Energiepreise sind Risiko für die Entwicklung der Weltwirtschaft
G7: Wachstumshoch trotz steigender Ölpreise

Nach Ansicht der G7-Staaten sind die Aussichten auf beschleunigtes Wachstum der Weltwirtschaft so gut, wie lange nicht mehr. Finanzminister Hans Eichel sieht deswegen keinen Anlass für eine Rücknahme der Wachstumsprognose.

HB BERLIN. Die Finanzminister und Notenbankchefs der sieben wichtigsten Industrieländer (G7) sehen derzeit die Wirtschaftslage sehr positiv, sorgen sich aber um die aktuell hohen Ölpreise. Bundesfinanzminister Hans Eichel (SPD) sagte nach dem Treffen mit den Vertretern aus den Vereinigten Staaten, Kanada, Japan, Frankreich, Großbritannien und Italien am Wochenende in Washington, «es waren sich alle einig: in der Weltwirtschaft stehen alle Ampel auf Grün».

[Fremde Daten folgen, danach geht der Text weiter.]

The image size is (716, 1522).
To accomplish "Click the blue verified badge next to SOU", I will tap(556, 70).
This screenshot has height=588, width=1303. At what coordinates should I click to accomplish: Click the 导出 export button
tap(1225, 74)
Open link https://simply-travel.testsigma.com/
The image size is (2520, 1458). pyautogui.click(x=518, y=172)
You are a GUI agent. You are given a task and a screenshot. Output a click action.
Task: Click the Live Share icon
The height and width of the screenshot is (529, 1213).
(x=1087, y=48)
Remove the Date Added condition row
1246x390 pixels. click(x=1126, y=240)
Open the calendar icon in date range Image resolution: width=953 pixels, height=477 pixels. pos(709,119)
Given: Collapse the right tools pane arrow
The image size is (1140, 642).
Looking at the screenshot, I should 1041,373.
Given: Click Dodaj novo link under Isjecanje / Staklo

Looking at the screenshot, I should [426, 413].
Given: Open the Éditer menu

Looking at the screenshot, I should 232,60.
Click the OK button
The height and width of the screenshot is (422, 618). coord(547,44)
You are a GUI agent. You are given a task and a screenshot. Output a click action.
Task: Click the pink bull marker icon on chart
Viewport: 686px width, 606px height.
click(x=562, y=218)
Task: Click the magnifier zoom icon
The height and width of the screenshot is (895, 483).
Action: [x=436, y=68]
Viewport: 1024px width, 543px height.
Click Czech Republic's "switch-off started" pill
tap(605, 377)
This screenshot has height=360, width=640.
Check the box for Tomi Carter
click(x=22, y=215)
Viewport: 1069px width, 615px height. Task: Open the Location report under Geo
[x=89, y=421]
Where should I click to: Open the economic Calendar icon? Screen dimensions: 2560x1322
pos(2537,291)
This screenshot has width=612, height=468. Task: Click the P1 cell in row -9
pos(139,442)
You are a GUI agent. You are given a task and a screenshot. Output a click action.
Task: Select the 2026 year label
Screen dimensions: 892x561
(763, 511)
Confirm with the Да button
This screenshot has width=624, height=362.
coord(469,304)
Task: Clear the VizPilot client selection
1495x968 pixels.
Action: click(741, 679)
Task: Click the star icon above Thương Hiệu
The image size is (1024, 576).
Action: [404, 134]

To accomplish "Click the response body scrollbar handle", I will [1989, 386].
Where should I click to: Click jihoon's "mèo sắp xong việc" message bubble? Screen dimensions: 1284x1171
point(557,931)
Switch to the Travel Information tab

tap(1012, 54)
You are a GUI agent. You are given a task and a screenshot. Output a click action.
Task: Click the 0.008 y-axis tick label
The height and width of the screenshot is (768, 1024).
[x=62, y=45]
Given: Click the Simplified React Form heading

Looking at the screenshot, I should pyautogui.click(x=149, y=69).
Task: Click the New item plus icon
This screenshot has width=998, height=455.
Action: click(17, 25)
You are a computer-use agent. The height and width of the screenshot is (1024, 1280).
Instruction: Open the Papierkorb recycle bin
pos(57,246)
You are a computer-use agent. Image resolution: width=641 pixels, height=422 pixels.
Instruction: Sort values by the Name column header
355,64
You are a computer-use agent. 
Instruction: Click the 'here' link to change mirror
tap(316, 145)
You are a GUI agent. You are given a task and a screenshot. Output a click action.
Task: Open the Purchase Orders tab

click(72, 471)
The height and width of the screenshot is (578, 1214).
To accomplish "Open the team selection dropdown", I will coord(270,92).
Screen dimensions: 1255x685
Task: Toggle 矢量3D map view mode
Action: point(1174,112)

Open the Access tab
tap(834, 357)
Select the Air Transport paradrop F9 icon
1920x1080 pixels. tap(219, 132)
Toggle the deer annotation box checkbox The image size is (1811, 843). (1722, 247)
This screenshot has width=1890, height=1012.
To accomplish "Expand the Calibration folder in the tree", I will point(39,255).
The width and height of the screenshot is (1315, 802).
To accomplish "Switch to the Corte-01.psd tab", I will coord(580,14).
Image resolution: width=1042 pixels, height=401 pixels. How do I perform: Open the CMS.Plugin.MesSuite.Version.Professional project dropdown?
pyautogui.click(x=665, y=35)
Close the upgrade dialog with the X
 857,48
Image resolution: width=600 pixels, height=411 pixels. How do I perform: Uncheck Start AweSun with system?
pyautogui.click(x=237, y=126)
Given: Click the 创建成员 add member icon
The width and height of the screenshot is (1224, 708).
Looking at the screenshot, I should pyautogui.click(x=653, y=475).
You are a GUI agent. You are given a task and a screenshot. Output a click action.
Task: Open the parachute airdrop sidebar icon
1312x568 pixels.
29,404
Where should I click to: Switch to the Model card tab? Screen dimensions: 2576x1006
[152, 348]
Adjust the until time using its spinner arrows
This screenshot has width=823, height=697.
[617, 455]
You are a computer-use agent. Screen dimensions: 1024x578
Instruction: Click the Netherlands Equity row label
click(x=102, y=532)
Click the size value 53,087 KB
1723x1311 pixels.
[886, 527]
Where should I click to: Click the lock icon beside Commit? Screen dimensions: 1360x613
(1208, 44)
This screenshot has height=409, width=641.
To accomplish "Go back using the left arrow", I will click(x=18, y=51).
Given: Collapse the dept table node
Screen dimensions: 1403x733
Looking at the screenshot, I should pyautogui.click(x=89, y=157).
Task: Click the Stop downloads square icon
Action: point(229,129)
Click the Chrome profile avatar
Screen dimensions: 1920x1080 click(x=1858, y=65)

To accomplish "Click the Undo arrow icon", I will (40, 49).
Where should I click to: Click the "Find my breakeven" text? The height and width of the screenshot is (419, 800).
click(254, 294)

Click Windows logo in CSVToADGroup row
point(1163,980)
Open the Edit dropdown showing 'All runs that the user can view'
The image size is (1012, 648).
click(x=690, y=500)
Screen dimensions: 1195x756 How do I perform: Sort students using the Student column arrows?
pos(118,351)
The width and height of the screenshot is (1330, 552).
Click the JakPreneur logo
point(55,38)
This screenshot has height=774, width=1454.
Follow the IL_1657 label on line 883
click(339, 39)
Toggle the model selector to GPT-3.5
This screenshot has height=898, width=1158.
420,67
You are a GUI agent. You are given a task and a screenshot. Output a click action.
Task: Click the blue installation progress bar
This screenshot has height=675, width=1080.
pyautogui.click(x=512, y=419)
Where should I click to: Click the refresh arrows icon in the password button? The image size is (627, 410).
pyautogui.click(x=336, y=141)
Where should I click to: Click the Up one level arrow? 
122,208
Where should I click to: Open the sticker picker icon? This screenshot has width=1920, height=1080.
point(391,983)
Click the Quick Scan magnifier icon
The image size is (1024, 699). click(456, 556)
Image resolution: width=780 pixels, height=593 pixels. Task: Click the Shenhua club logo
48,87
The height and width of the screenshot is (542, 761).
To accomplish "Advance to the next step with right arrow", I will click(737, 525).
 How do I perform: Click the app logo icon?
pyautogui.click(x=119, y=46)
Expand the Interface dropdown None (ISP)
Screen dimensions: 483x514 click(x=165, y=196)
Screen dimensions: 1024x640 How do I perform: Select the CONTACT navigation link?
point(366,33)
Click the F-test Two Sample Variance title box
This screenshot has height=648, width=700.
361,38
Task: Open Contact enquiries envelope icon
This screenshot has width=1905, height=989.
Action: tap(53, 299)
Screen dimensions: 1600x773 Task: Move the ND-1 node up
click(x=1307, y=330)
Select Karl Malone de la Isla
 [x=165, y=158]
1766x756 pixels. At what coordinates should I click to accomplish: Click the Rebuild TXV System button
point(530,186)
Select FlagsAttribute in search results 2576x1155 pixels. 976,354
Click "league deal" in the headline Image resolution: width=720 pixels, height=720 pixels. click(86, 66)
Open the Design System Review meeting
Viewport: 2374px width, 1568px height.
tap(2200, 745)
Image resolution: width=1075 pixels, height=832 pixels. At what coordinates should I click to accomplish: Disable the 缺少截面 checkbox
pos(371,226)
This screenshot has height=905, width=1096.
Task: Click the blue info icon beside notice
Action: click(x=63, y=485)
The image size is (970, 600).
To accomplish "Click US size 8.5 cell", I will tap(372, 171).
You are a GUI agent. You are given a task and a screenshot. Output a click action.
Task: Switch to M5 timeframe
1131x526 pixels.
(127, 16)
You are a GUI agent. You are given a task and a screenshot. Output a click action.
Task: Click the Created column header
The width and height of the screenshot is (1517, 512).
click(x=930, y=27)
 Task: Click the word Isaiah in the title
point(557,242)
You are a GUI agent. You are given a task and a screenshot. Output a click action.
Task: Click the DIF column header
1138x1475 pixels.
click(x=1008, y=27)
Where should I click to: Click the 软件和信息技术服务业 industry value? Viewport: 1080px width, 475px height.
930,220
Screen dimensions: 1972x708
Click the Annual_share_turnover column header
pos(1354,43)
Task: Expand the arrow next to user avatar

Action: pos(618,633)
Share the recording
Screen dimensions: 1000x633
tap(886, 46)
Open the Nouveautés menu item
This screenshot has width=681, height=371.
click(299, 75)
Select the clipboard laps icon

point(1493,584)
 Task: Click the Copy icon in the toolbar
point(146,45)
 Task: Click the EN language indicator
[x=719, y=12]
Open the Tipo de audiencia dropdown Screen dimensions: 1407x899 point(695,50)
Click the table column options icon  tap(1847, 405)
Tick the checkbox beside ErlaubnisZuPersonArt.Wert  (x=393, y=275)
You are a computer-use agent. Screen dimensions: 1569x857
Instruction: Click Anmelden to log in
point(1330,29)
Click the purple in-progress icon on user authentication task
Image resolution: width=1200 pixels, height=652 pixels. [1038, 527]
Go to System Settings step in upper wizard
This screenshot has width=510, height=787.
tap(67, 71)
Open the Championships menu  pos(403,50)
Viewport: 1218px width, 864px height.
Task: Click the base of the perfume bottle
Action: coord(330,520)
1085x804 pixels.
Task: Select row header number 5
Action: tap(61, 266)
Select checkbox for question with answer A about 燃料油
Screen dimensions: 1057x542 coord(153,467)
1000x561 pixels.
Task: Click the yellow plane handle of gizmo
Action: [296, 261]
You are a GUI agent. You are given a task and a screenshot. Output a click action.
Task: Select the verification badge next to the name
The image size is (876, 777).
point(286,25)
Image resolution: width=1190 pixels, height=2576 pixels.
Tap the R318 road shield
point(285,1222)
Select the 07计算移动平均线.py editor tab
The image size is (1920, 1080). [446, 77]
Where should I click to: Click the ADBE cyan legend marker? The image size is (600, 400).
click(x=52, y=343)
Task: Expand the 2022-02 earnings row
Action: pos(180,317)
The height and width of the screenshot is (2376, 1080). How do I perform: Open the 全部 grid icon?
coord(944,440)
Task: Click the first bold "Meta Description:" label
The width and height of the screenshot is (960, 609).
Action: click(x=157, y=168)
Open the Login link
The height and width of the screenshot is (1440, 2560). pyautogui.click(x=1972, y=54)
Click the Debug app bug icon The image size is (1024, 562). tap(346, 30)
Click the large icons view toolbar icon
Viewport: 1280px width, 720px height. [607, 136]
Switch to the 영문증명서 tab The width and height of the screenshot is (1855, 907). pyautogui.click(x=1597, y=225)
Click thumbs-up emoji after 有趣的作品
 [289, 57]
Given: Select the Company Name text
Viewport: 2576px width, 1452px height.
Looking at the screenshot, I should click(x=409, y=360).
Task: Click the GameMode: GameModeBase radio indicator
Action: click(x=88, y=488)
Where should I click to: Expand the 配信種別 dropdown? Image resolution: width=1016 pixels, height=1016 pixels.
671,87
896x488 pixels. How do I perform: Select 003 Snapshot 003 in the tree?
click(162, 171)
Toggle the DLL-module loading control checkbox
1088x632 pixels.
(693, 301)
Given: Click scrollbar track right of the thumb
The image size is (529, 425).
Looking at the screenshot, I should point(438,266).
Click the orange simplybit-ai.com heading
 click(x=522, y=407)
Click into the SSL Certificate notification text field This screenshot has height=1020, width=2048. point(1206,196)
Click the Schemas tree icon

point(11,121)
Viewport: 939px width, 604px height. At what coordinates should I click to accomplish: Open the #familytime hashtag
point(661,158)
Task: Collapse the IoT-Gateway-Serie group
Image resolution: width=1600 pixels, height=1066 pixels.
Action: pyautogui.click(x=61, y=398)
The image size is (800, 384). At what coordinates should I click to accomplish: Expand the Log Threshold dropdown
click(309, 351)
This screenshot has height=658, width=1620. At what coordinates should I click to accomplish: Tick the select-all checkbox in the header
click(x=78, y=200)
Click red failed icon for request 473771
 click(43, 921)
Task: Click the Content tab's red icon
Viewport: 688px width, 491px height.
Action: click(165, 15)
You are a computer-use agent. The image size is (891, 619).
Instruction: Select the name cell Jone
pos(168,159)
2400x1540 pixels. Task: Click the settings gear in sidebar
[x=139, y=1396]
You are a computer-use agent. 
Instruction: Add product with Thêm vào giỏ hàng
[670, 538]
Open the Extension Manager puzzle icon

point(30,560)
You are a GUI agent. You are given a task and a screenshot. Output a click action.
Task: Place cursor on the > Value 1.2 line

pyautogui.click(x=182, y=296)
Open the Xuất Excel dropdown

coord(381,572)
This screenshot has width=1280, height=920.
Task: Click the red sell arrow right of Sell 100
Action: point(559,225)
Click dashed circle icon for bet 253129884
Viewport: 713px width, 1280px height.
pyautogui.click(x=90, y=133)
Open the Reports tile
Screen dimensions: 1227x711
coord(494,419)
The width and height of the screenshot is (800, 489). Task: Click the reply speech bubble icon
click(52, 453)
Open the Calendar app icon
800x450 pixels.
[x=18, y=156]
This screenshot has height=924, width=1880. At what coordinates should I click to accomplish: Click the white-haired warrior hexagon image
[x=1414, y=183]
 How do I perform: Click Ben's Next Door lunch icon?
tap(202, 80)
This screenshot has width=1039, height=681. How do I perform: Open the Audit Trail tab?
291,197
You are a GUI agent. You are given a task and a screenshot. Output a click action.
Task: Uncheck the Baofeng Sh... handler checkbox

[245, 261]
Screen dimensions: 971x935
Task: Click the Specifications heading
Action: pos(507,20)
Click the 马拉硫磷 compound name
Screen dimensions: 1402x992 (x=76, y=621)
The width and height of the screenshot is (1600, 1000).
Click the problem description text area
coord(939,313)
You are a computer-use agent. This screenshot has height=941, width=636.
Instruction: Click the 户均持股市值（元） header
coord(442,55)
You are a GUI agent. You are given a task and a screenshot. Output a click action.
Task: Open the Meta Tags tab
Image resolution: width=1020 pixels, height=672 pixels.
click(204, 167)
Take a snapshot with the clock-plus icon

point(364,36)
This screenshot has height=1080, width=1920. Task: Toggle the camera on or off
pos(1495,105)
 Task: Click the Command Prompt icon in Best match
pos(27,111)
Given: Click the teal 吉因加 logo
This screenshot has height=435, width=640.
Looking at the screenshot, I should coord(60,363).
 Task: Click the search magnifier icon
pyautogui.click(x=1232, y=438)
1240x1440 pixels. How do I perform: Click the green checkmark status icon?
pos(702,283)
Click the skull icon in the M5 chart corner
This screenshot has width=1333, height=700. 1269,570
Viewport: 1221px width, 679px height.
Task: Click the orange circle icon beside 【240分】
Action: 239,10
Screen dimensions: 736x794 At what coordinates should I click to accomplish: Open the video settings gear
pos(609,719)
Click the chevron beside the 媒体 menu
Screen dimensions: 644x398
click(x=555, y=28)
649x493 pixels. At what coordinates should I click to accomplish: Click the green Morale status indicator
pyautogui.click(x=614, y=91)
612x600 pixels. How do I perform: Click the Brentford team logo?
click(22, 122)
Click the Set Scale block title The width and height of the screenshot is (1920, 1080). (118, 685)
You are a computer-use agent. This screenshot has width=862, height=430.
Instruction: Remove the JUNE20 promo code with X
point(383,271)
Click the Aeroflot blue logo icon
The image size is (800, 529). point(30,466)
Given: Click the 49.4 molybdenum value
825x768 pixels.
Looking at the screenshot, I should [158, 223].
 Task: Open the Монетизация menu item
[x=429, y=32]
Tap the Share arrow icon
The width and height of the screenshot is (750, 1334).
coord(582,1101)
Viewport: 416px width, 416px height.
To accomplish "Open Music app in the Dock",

Die Europäer seien im Aufschwung Nachzügler, räumte der Minister ein. Da müsse noch etwas getan werden. «Die G7 sehen Deutschland mit der Agenda 2010 aber ganz ausdrücklich auf dem richtigen Weg.» Eine möglicherweise anstehende Rücknahme der Prognosen der sechs führenden deutschen Wirtschaftsforschungsinstitute ist nach Überzeugung Eichel noch kein Anlass für eine grundlegende Revision der Prognose der Bundesregierung. Der in Medienberichten genannte Wert von 1,5 Prozent Wachstum in diesem Jahr würde sich noch im Rahmen der Prognose der Regierung bewegen, sagte Eichel.

Als Resümee des Treffens nannten die Minister die Energiepreise als Risiko für die Entwicklung der Weltwirtschaft. «Die OPEC-Staaten müssen sich ihrer Verantwortung für die Weltkonjunktur stellen», mahnte Eichel und forderte die OPEC auf, die Öl-Förderung nicht zu drosseln.

Weiteres Ergebnis der Runde ist eine engere Zusammenarbeit bei der Terrorbekämpfung. Der illegale Bargeldschmuggel und Überweisungen über Untergrundbanken müssten bekämpft werden. Die G7-Länder wollen Länder wie Saudi-Arabien, Pakistan, Indien und Russland mit technischer Hilfe unterstützen. Die Siebenergruppe sprach sich für die finanzielle Unterstützung von Irak, Afghanistan und die palästinensischen Autonomiegebiete aus. Die Aussicht auf neue Arbeitsplätze könne dazu beitragen, die teils dramatische Sicherheitslage in diesen Ländern zu verbessern.

Gleichzeitig setzten die Minister sich dafür ein, die Überweisungen von Gastarbeitern in ihre Heimatländer billiger zu machen. Sie werden im Jahr auf rund 100 Milliarden Dollar geschätzt und machen etwa auf den Philippinen bereits einen Anteil von acht Prozent am Bruttoinlandsprodukt aus.

Im Anschluss an das G7-Treffen begann die Frühjahrstagung von Internationalem Währungsfonds (IWF) und Weltbank. Globalisierungskritiker demonstrierten in Washington gegen die Politik des IWF und der Weltbank. Sie kritisierten, dass die vorherrschende Finanz- und Wirtschaftspolitik einseitig die reichen Länder begünstige. Der von 184 Staaten gebildete IWF soll Mitgliedern bei der Überwindung von Zahlungsengpässen mit Krediten zur Seite stehen, während die Weltbank Entwicklungsprojekte in armen Ländern unterstützt.